● Required action
Return the listing below in full, with every line exactly as it is.

==== Material provided ====

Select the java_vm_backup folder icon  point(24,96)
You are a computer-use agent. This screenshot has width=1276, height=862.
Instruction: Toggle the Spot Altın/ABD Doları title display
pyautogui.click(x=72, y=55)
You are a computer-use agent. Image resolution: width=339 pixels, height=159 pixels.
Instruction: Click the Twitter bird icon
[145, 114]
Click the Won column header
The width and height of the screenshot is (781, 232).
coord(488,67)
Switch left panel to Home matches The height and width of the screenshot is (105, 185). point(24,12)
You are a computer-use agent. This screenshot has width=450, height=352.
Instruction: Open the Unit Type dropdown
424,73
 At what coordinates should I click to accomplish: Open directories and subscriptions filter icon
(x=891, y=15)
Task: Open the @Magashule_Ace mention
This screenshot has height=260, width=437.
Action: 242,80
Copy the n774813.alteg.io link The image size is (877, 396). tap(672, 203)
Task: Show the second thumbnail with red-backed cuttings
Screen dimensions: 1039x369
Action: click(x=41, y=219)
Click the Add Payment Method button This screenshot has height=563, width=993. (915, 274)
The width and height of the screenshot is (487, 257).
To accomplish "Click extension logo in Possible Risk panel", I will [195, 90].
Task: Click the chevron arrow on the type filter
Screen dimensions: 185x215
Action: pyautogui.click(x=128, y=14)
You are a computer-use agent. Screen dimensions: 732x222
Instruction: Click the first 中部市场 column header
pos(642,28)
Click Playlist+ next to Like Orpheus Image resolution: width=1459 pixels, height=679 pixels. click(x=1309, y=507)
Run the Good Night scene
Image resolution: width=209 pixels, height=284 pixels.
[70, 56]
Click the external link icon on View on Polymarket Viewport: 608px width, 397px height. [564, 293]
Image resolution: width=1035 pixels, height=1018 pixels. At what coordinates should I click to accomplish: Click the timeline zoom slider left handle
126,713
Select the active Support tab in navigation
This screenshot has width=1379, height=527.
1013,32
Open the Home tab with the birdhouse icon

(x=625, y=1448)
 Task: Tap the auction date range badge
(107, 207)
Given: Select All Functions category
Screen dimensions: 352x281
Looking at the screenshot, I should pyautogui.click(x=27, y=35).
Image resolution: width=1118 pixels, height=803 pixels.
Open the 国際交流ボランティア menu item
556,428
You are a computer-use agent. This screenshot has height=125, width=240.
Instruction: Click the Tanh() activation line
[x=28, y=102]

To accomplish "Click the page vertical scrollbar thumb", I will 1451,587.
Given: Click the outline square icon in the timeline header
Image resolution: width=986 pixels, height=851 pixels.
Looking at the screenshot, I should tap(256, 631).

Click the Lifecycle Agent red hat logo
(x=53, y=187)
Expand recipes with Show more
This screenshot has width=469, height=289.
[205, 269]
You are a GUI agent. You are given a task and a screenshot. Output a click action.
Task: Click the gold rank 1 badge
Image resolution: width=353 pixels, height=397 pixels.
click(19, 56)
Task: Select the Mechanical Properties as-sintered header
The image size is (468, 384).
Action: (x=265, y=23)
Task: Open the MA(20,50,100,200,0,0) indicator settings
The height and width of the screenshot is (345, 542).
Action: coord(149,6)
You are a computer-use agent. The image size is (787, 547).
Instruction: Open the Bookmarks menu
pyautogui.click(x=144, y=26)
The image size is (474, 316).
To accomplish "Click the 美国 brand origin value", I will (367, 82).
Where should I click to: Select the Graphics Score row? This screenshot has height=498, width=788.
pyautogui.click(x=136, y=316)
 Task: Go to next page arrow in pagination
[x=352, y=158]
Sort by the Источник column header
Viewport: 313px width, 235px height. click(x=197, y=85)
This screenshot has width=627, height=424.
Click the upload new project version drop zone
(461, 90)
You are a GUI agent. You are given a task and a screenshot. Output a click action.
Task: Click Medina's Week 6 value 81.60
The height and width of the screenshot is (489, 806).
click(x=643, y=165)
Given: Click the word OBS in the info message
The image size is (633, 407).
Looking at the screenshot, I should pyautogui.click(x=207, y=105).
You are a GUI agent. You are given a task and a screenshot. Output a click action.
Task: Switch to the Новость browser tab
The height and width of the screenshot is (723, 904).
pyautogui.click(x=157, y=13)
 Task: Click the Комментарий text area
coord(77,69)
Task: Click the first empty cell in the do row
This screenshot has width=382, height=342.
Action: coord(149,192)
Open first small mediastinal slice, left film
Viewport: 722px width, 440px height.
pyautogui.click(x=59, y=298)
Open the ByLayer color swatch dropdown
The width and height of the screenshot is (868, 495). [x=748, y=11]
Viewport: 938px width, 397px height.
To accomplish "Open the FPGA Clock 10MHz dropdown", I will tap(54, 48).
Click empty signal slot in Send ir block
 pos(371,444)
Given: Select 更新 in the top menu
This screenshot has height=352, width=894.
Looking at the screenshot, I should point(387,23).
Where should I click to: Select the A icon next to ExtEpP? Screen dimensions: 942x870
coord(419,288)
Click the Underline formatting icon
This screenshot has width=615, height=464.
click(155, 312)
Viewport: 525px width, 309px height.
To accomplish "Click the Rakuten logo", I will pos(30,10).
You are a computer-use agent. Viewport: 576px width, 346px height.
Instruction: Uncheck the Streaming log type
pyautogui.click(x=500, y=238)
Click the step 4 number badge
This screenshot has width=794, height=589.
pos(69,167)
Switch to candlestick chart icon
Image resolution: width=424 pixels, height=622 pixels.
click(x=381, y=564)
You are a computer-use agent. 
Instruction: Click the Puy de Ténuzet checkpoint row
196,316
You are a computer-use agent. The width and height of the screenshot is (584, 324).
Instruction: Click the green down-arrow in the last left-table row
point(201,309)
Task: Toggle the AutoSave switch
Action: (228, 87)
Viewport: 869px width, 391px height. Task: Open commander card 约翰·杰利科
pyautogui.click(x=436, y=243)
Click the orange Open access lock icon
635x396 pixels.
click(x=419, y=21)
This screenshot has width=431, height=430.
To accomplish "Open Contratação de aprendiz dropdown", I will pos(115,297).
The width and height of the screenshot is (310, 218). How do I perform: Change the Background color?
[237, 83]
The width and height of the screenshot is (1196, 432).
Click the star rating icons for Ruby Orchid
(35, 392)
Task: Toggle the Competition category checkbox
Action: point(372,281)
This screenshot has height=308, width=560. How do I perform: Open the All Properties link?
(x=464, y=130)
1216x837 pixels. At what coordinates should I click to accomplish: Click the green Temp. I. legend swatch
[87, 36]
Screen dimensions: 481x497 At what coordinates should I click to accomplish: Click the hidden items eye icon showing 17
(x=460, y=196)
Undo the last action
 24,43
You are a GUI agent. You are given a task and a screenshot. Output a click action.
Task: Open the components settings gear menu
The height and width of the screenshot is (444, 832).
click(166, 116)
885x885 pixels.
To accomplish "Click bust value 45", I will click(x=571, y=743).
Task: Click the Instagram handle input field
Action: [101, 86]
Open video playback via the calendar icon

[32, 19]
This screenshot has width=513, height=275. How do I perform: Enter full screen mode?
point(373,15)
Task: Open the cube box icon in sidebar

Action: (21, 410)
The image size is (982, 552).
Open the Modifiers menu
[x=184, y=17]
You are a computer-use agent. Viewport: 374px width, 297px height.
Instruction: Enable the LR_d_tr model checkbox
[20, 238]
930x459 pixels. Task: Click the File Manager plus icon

====

● Answer to the exercise
Select the java_vm_backup folder icon  point(24,96)
You are a computer-use agent. This screenshot has width=1276, height=862.
Instruction: Toggle the Spot Altın/ABD Doları title display
pyautogui.click(x=72, y=55)
You are a computer-use agent. Image resolution: width=339 pixels, height=159 pixels.
Instruction: Click the Twitter bird icon
[145, 114]
Click the Won column header
The width and height of the screenshot is (781, 232).
coord(488,67)
Switch left panel to Home matches The height and width of the screenshot is (105, 185). point(24,12)
You are a computer-use agent. This screenshot has width=450, height=352.
Instruction: Open the Unit Type dropdown
424,73
 At what coordinates should I click to accomplish: Open directories and subscriptions filter icon
(x=891, y=15)
Task: Open the @Magashule_Ace mention
This screenshot has height=260, width=437.
Action: 242,80
Copy the n774813.alteg.io link The image size is (877, 396). tap(672, 203)
Task: Show the second thumbnail with red-backed cuttings
Screen dimensions: 1039x369
Action: click(x=41, y=219)
Click the Add Payment Method button This screenshot has height=563, width=993. (915, 274)
The width and height of the screenshot is (487, 257).
To accomplish "Click extension logo in Possible Risk panel", I will [195, 90].
Task: Click the chevron arrow on the type filter
Screen dimensions: 185x215
Action: pyautogui.click(x=128, y=14)
You are a computer-use agent. Screen dimensions: 732x222
Instruction: Click the first 中部市场 column header
pos(642,28)
Click Playlist+ next to Like Orpheus Image resolution: width=1459 pixels, height=679 pixels. click(x=1309, y=507)
Run the Good Night scene
Image resolution: width=209 pixels, height=284 pixels.
[70, 56]
Click the external link icon on View on Polymarket Viewport: 608px width, 397px height. [564, 293]
Image resolution: width=1035 pixels, height=1018 pixels. At what coordinates should I click to accomplish: Click the timeline zoom slider left handle
126,713
Select the active Support tab in navigation
This screenshot has width=1379, height=527.
1013,32
Open the Home tab with the birdhouse icon

(x=625, y=1448)
 Task: Tap the auction date range badge
(107, 207)
Given: Select All Functions category
Screen dimensions: 352x281
Looking at the screenshot, I should pyautogui.click(x=27, y=35).
Image resolution: width=1118 pixels, height=803 pixels.
Open the 国際交流ボランティア menu item
556,428
You are a computer-use agent. This screenshot has height=125, width=240.
Instruction: Click the Tanh() activation line
[x=28, y=102]

To accomplish "Click the page vertical scrollbar thumb", I will 1451,587.
Given: Click the outline square icon in the timeline header
Image resolution: width=986 pixels, height=851 pixels.
Looking at the screenshot, I should tap(256, 631).

Click the Lifecycle Agent red hat logo
(x=53, y=187)
Expand recipes with Show more
This screenshot has width=469, height=289.
[205, 269]
You are a GUI agent. You are given a task and a screenshot. Output a click action.
Task: Click the gold rank 1 badge
Image resolution: width=353 pixels, height=397 pixels.
click(19, 56)
Task: Select the Mechanical Properties as-sintered header
The image size is (468, 384).
Action: (x=265, y=23)
Task: Open the MA(20,50,100,200,0,0) indicator settings
The height and width of the screenshot is (345, 542).
Action: coord(149,6)
You are a computer-use agent. The image size is (787, 547).
Instruction: Open the Bookmarks menu
pyautogui.click(x=144, y=26)
The image size is (474, 316).
To accomplish "Click the 美国 brand origin value", I will (367, 82).
Where should I click to: Select the Graphics Score row? This screenshot has height=498, width=788.
pyautogui.click(x=136, y=316)
 Task: Go to next page arrow in pagination
[x=352, y=158]
Sort by the Источник column header
Viewport: 313px width, 235px height. click(x=197, y=85)
This screenshot has width=627, height=424.
Click the upload new project version drop zone
(461, 90)
You are a GUI agent. You are given a task and a screenshot. Output a click action.
Task: Click Medina's Week 6 value 81.60
The height and width of the screenshot is (489, 806).
click(x=643, y=165)
Given: Click the word OBS in the info message
The image size is (633, 407).
Looking at the screenshot, I should pyautogui.click(x=207, y=105).
You are a GUI agent. You are given a task and a screenshot. Output a click action.
Task: Switch to the Новость browser tab
The height and width of the screenshot is (723, 904).
pyautogui.click(x=157, y=13)
 Task: Click the Комментарий text area
coord(77,69)
Task: Click the first empty cell in the do row
This screenshot has width=382, height=342.
Action: coord(149,192)
Open first small mediastinal slice, left film
Viewport: 722px width, 440px height.
pyautogui.click(x=59, y=298)
Open the ByLayer color swatch dropdown
The width and height of the screenshot is (868, 495). [x=748, y=11]
Viewport: 938px width, 397px height.
To accomplish "Open the FPGA Clock 10MHz dropdown", I will tap(54, 48).
Click empty signal slot in Send ir block
 pos(371,444)
Given: Select 更新 in the top menu
This screenshot has height=352, width=894.
Looking at the screenshot, I should point(387,23).
Where should I click to: Select the A icon next to ExtEpP? Screen dimensions: 942x870
coord(419,288)
Click the Underline formatting icon
This screenshot has width=615, height=464.
click(155, 312)
Viewport: 525px width, 309px height.
To accomplish "Click the Rakuten logo", I will pos(30,10).
You are a computer-use agent. Viewport: 576px width, 346px height.
Instruction: Uncheck the Streaming log type
pyautogui.click(x=500, y=238)
Click the step 4 number badge
This screenshot has width=794, height=589.
pos(69,167)
Switch to candlestick chart icon
Image resolution: width=424 pixels, height=622 pixels.
click(x=381, y=564)
You are a computer-use agent. 
Instruction: Click the Puy de Ténuzet checkpoint row
196,316
You are a computer-use agent. The width and height of the screenshot is (584, 324).
Instruction: Click the green down-arrow in the last left-table row
point(201,309)
Task: Toggle the AutoSave switch
Action: (228, 87)
Viewport: 869px width, 391px height. Task: Open commander card 约翰·杰利科
pyautogui.click(x=436, y=243)
Click the orange Open access lock icon
635x396 pixels.
click(x=419, y=21)
This screenshot has width=431, height=430.
To accomplish "Open Contratação de aprendiz dropdown", I will pos(115,297).
The width and height of the screenshot is (310, 218). How do I perform: Change the Background color?
[237, 83]
The width and height of the screenshot is (1196, 432).
Click the star rating icons for Ruby Orchid
(35, 392)
Task: Toggle the Competition category checkbox
Action: point(372,281)
This screenshot has height=308, width=560. How do I perform: Open the All Properties link?
(x=464, y=130)
1216x837 pixels. At what coordinates should I click to accomplish: Click the green Temp. I. legend swatch
[87, 36]
Screen dimensions: 481x497 At what coordinates should I click to accomplish: Click the hidden items eye icon showing 17
(x=460, y=196)
Undo the last action
 24,43
You are a GUI agent. You are given a task and a screenshot. Output a click action.
Task: Open the components settings gear menu
The height and width of the screenshot is (444, 832).
click(166, 116)
885x885 pixels.
To accomplish "Click bust value 45", I will click(x=571, y=743).
Task: Click the Instagram handle input field
Action: [101, 86]
Open video playback via the calendar icon

[32, 19]
This screenshot has width=513, height=275. How do I perform: Enter full screen mode?
point(373,15)
Task: Open the cube box icon in sidebar

Action: (21, 410)
The image size is (982, 552).
Open the Modifiers menu
[x=184, y=17]
You are a computer-use agent. Viewport: 374px width, 297px height.
Instruction: Enable the LR_d_tr model checkbox
[20, 238]
930x459 pixels. Task: Click the File Manager plus icon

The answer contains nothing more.